◆ **Directions**
Each entry below needs to be retyped exactly as given.

◆ **Data for processing**
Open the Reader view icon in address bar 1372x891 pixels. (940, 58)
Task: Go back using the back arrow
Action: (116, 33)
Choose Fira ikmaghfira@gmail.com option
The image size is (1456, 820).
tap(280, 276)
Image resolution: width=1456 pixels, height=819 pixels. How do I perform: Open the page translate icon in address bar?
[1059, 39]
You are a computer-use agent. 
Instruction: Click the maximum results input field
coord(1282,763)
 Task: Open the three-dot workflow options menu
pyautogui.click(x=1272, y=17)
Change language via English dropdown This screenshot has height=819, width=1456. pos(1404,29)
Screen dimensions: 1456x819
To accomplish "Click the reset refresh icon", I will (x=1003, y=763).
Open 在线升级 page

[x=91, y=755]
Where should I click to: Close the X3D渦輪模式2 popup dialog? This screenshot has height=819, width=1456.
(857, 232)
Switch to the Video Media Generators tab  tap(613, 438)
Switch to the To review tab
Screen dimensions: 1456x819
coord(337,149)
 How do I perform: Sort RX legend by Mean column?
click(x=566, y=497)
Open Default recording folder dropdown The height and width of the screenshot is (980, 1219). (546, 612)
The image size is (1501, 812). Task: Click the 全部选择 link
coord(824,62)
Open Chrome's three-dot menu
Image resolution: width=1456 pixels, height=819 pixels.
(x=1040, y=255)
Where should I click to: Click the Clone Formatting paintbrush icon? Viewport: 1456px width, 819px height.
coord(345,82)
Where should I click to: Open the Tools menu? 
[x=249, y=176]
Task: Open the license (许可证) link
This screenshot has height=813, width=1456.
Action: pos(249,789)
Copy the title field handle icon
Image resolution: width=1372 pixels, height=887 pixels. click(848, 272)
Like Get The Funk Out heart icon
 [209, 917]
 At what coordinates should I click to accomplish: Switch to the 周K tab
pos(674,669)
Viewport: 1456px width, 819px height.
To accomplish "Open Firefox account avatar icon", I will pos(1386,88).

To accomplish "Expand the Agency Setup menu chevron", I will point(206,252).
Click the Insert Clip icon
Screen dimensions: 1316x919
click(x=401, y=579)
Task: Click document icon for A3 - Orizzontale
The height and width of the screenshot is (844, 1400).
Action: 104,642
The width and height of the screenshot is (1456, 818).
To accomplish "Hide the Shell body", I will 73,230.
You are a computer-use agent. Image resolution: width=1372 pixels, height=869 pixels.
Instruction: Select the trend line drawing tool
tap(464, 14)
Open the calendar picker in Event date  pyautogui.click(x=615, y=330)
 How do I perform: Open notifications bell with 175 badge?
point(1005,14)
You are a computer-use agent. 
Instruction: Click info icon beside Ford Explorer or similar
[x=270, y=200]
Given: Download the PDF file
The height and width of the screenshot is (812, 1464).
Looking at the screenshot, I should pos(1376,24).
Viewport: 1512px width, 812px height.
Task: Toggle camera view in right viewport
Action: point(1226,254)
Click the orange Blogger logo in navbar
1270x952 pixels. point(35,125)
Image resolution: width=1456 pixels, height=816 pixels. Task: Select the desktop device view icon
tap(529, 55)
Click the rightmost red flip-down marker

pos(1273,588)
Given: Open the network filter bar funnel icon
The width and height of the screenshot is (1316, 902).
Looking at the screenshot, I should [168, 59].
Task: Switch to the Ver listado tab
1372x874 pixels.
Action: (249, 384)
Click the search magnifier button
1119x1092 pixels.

◆ **Answer section**
Open the Reader view icon in address bar 1372x891 pixels. (940, 58)
Task: Go back using the back arrow
Action: (116, 33)
Choose Fira ikmaghfira@gmail.com option
The image size is (1456, 820).
tap(280, 276)
Image resolution: width=1456 pixels, height=819 pixels. How do I perform: Open the page translate icon in address bar?
[1059, 39]
You are a computer-use agent. 
Instruction: Click the maximum results input field
coord(1282,763)
 Task: Open the three-dot workflow options menu
pyautogui.click(x=1272, y=17)
Change language via English dropdown This screenshot has height=819, width=1456. pos(1404,29)
Screen dimensions: 1456x819
To accomplish "Click the reset refresh icon", I will (x=1003, y=763).
Open 在线升级 page

[x=91, y=755]
Where should I click to: Close the X3D渦輪模式2 popup dialog? This screenshot has height=819, width=1456.
(857, 232)
Switch to the Video Media Generators tab  tap(613, 438)
Switch to the To review tab
Screen dimensions: 1456x819
coord(337,149)
 How do I perform: Sort RX legend by Mean column?
click(x=566, y=497)
Open Default recording folder dropdown The height and width of the screenshot is (980, 1219). (546, 612)
The image size is (1501, 812). Task: Click the 全部选择 link
coord(824,62)
Open Chrome's three-dot menu
Image resolution: width=1456 pixels, height=819 pixels.
(x=1040, y=255)
Where should I click to: Click the Clone Formatting paintbrush icon? Viewport: 1456px width, 819px height.
coord(345,82)
Where should I click to: Open the Tools menu? 
[x=249, y=176]
Task: Open the license (许可证) link
This screenshot has height=813, width=1456.
Action: pos(249,789)
Copy the title field handle icon
Image resolution: width=1372 pixels, height=887 pixels. click(848, 272)
Like Get The Funk Out heart icon
 [209, 917]
 At what coordinates should I click to accomplish: Switch to the 周K tab
pos(674,669)
Viewport: 1456px width, 819px height.
To accomplish "Open Firefox account avatar icon", I will pos(1386,88).

To accomplish "Expand the Agency Setup menu chevron", I will point(206,252).
Click the Insert Clip icon
Screen dimensions: 1316x919
click(x=401, y=579)
Task: Click document icon for A3 - Orizzontale
The height and width of the screenshot is (844, 1400).
Action: 104,642
The width and height of the screenshot is (1456, 818).
To accomplish "Hide the Shell body", I will 73,230.
You are a computer-use agent. Image resolution: width=1372 pixels, height=869 pixels.
Instruction: Select the trend line drawing tool
tap(464, 14)
Open the calendar picker in Event date  pyautogui.click(x=615, y=330)
 How do I perform: Open notifications bell with 175 badge?
point(1005,14)
You are a computer-use agent. 
Instruction: Click info icon beside Ford Explorer or similar
[x=270, y=200]
Given: Download the PDF file
The height and width of the screenshot is (812, 1464).
Looking at the screenshot, I should pos(1376,24).
Viewport: 1512px width, 812px height.
Task: Toggle camera view in right viewport
Action: point(1226,254)
Click the orange Blogger logo in navbar
1270x952 pixels. point(35,125)
Image resolution: width=1456 pixels, height=816 pixels. Task: Select the desktop device view icon
tap(529, 55)
Click the rightmost red flip-down marker

pos(1273,588)
Given: Open the network filter bar funnel icon
The width and height of the screenshot is (1316, 902).
Looking at the screenshot, I should [168, 59].
Task: Switch to the Ver listado tab
1372x874 pixels.
Action: (249, 384)
Click the search magnifier button
1119x1092 pixels.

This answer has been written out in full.